This lesson talks about managing python environments. We talk about two approaches in this lesson:
- Using Docker containers
- Using Virtual Environment
Sample code for both these approach is same. The code does nothing but displays custom messages based on python version.
You can watch the working example of the lesson on youtube:
What problems are we addressing here:
- Suppose you want to work on a python project with python version 3 but do not want to install/upgrade python on your machine
- You want a use and throw environment where you are just checking a python code (to check its compatibility with a certain python version). For this you do not want to install multiple python version on your machine and its required dependencies.
- You are learning python, using python for experimentation purpose.
The solution to all these problems is docker containers. Docker containers help you to create a throwable virtual environment where you can run your applications without installing python or any required dependency on your machine.
Prerequisites:
Docker should be installed on your machine, if you don't have it, download it from Docker site and follow the instructions for your OS.
Command:
docker run --it --name my-python-app -v "$(pwd)":/root/ python:3 /bin/bash
Arguments explained:
run : Finds a docker image on your machine, if not available, downloads it from Docker Hub and then run a container from that image.
--it : Start container in an interactive Bash session (/bin/bash)
--name : name of your container
-v : Volume to be mounted from your Host machine to your container
python:3 : is the name of the image followed by tag (python version 3.6.1 is currently tagged as 3)
To exit from container:
You can further play with docker tools like Dockerfile and docker-compose. We will discuss more about these approach in our coming video series.
Typical way of working on a python project is to install all the required packages using pip. But what does the default installation does? It install all your packages in your default python's site packages. This works but has the following issues:
- The environment is not clean for the project. i.e., if you are working on multiple projects, you have bunch of python packages installed at the same location.
- If you try to freeze your requirements for the current project, the requirements generated will be the list of all python packages installed at your default location.

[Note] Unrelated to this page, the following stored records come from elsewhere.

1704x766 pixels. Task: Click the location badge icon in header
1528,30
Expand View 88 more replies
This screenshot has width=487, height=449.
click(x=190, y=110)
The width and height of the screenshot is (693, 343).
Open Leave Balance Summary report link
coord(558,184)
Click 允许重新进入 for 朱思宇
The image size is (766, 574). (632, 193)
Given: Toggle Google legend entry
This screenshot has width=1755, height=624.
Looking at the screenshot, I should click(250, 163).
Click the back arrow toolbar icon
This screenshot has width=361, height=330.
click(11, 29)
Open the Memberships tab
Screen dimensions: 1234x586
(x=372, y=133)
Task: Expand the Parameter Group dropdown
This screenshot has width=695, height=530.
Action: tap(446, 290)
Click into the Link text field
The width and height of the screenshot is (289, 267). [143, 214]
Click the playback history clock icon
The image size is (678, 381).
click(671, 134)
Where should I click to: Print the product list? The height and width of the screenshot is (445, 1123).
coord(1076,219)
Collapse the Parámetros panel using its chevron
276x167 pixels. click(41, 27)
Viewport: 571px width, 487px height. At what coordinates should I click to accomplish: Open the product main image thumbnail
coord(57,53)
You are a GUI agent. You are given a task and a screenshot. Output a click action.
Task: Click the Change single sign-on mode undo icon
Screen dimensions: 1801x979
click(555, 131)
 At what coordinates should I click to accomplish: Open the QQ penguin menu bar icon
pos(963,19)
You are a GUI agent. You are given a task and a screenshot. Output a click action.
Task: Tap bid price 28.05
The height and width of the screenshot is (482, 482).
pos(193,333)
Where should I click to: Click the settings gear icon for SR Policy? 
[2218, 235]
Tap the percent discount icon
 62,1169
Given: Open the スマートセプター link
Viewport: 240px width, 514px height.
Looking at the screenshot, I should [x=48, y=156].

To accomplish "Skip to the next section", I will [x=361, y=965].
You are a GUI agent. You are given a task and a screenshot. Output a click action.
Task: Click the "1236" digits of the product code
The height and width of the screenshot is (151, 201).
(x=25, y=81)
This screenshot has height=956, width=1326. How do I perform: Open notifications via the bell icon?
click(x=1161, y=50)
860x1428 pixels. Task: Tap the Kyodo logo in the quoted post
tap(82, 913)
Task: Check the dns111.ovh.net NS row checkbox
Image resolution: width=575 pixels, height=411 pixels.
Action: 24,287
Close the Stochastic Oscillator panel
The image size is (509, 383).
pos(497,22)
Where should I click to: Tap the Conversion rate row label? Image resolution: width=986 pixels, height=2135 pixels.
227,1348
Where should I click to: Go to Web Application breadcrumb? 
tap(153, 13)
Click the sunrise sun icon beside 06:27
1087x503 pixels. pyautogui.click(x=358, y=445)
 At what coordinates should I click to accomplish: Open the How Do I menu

- If multiple projects require different versions of a python package, you are in trouble.
- If you are not logged in as admin, to install a package you have to switch user (with admin access) as pip installs python packages in your system libraries.
To overcome all these issue, virtual environment is used.
- Install virtual environment:
sudo pip install virtualenv
- Create a new virtual environment (say venv)
virtualenv venv
- Activate the virtual environment
source venv/bin/activate
- Install dependencies in requirements.txt using this virtual environment
(venv) $ pip install -r requirements.txt
You are good to go!! You can check the location for any package installed, it should list the location in your virtual environment, e.g:
(venv) $ pytest --version
This is pytest version 3.0.7, imported from /venv/lib/python2.7/site-packages/pytest.pyc Using terminal, execute any of the project file, like:
(venv) $ pytest tests/
If you are using pyCharm IDE, you should (must actually) use this virtual environment
from Preferences->Project Interpreter->Choose venv as project interpreter. You will see only the packages downloaded from requirements.txt are in the list of packages.
After you are done, and want to a new virtual environment, simply use the following command:
(venv) $ deactivate
This will deactivate your current virtual environment.
- Every time you start a bash prompt, you will have to activate the virtual environment.